Directory structure:
gitextract_5ax35fwf/

├── .gitignore
├── .goreleaser.yml
├── LICENSE
├── README.md
├── main.go
└── p

================================================
FILE CONTENTS
================================================

================================================
FILE: .gitignore
================================================
dist/*


================================================
FILE: .goreleaser.yml
================================================
# This is an example goreleaser.yaml file with some sane defaults.
# Make sure to check the documentation at http://goreleaser.com
builds:
- env:
  - CGO_ENABLED=0
archive:
  replacements:
    darwin: Darwin
    linux: Linux
    windows: Windows
    386: i386
    amd64: x86_64
checksum:
  name_template: 'checksums.txt'
snapshot:
  name_template: "{{ .Tag }}-next"
changelog:
  sort: asc
  filters:
    exclude:
    - '^docs:'
    - '^test:'

nfpm:
  # You can change the name of the package.
  # Default: `{{ .ProjectName }}_{{ .Version }}_{{ .Os }}_{{ .Arch }}{{ if .Arm }}v{{ .Arm }}{{ end }}`
  name_template: "{{ .ProjectName }}_{{ .Version }}_{{ .Os }}_{{ .Arch }}"

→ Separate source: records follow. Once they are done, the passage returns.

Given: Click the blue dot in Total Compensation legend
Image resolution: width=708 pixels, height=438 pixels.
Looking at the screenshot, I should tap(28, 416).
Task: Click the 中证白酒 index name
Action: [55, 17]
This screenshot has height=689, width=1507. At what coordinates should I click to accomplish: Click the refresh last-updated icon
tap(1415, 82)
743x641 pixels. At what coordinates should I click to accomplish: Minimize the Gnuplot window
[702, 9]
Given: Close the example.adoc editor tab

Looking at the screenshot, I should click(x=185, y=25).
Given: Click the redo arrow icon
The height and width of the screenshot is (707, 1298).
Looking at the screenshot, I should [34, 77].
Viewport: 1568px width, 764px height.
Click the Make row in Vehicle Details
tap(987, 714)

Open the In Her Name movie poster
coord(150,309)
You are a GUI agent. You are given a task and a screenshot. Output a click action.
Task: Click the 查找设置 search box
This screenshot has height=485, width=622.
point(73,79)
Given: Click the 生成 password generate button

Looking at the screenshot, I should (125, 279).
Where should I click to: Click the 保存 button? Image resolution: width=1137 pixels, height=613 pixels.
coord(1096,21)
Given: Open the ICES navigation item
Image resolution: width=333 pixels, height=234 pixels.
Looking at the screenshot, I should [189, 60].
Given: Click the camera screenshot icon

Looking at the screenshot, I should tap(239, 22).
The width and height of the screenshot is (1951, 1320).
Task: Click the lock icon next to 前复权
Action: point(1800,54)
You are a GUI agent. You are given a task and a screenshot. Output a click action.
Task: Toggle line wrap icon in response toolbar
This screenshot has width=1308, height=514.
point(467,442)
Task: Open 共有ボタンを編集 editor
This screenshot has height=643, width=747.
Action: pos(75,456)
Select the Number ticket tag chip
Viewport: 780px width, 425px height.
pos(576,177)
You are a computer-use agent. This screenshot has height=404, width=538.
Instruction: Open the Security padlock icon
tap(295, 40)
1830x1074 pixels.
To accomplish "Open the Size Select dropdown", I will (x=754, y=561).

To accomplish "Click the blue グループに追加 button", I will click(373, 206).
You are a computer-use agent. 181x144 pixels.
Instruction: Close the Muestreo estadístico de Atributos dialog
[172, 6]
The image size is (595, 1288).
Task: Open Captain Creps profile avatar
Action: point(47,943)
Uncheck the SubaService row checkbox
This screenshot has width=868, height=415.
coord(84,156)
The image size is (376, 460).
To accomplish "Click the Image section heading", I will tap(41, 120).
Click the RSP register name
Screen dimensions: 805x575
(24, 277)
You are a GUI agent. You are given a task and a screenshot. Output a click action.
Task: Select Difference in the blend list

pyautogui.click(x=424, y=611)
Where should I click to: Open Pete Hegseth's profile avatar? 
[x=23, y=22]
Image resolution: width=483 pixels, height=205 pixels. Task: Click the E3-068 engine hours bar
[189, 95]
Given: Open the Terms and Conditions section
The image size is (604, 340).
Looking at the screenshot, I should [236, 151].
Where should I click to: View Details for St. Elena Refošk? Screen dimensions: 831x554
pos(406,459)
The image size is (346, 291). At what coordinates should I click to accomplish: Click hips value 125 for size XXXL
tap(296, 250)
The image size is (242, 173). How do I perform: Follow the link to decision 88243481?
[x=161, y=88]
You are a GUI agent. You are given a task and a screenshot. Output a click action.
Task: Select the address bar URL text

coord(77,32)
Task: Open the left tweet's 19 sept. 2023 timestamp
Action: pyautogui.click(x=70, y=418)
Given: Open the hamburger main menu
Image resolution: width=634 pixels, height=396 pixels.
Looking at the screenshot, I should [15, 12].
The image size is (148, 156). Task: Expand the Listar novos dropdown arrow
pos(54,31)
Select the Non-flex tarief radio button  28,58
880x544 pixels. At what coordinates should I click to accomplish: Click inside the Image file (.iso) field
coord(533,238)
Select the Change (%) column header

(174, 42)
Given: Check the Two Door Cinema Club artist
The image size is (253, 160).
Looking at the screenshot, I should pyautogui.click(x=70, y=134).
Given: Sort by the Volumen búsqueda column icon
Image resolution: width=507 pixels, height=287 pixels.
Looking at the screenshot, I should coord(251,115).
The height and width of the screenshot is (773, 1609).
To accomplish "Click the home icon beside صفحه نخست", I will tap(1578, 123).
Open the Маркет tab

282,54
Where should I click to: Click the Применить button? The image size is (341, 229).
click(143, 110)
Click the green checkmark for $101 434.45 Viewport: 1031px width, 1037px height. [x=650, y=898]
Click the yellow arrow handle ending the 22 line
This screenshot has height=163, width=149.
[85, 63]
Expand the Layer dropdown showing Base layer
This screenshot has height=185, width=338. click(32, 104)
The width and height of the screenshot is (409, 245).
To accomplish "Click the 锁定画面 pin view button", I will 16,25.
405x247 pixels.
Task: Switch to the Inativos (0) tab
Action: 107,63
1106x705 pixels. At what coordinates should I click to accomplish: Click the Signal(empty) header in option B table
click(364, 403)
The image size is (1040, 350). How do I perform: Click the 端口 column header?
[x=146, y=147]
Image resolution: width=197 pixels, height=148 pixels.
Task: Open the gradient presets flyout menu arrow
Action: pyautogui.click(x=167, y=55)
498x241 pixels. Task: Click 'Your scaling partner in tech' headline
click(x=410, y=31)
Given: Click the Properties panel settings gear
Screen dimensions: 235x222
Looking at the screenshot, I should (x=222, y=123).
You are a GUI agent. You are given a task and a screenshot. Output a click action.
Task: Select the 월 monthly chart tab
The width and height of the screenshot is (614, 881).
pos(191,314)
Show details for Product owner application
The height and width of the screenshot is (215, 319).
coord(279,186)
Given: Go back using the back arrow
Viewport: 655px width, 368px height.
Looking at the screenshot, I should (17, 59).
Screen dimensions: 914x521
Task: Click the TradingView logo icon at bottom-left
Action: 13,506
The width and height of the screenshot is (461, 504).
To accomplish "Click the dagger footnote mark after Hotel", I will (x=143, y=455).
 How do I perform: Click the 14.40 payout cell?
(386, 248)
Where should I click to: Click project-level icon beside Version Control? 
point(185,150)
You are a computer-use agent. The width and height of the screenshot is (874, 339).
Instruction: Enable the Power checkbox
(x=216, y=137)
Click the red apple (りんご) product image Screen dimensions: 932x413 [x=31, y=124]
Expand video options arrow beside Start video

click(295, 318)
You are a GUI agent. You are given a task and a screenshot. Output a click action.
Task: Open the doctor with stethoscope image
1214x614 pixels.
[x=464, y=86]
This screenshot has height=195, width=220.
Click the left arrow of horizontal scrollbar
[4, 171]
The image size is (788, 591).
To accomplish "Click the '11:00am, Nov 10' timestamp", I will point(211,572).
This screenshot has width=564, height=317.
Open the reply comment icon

  homepage: https://github.com/bellecp/fast-p
  description: Fast commandline pdf fuzzy finder
  maintainer: http://github.com/bellecp

  # Formats to be generated.
  formats:
    - deb
    - rpm
  license: MIT

brew:
  name: fast-pdf-finder

  github:
    owner: bellecp
    name: homebrew-fast-p

  # Git author used to commit to the repository.
  # Defaults are shown.
  commit_author:
    name: bellecp
    email: bellecp@users.noreply.github.com

  # Your app's homepage.
  # Default is empty.
  homepage: "https://github.com/bellecp/fast-p"

  # Your app's description.
  # Default is empty.
  description: "Fast, command-line PDF finder"

  # Packages your package depends on.
  dependencies:
    - grep
    - fzf
    - coreutils
    - findutils
    - poppler
    - pkg-config
    - the_silver_searcher

  # Custom install script for brew.
  # Default is 'bin.install "program"'.
  install: |
    bin.install "fast-p"


================================================
FILE: LICENSE
================================================
MIT License

Copyright (c) 2018 bellecp (github.com/bellecp)

Permission is hereby granted, free of charge, to any person obtaining a copy
of this software and associated documentation files (the "Software"), to deal
in the Software without restriction, including without limitation the rights
to use, copy, modify, merge, publish, distribute, sublicense, and/or sell
copies of the Software, and to permit persons to whom the Software is
furnished to do so, subject to the following conditions:

The above copyright notice and this permission notice shall be included in all
copies or substantial portions of the Software.

THE SOFTWARE IS PROVIDED "AS IS", WITHOUT WARRANTY OF ANY KIND, EXPRESS OR
IMPLIED, INCLUDING BUT NOT LIMITED TO THE WARRANTIES OF MERCHANTABILITY,
FITNESS FOR A PARTICULAR PURPOSE AND NONINFRINGEMENT. IN NO EVENT SHALL THE
AUTHORS OR COPYRIGHT HOLDERS BE LIABLE FOR ANY CLAIM, DAMAGES OR OTHER
LIABILITY, WHETHER IN AN ACTION OF CONTRACT, TORT OR OTHERWISE, ARISING FROM,
OUT OF OR IN CONNECTION WITH THE SOFTWARE OR THE USE OR OTHER DEALINGS IN THE
SOFTWARE.


================================================
FILE: README.md
================================================
# fast-p

Quickly find and open a pdf among a collection of thousands of unsorted pdfs through fzf (fuzzy finder)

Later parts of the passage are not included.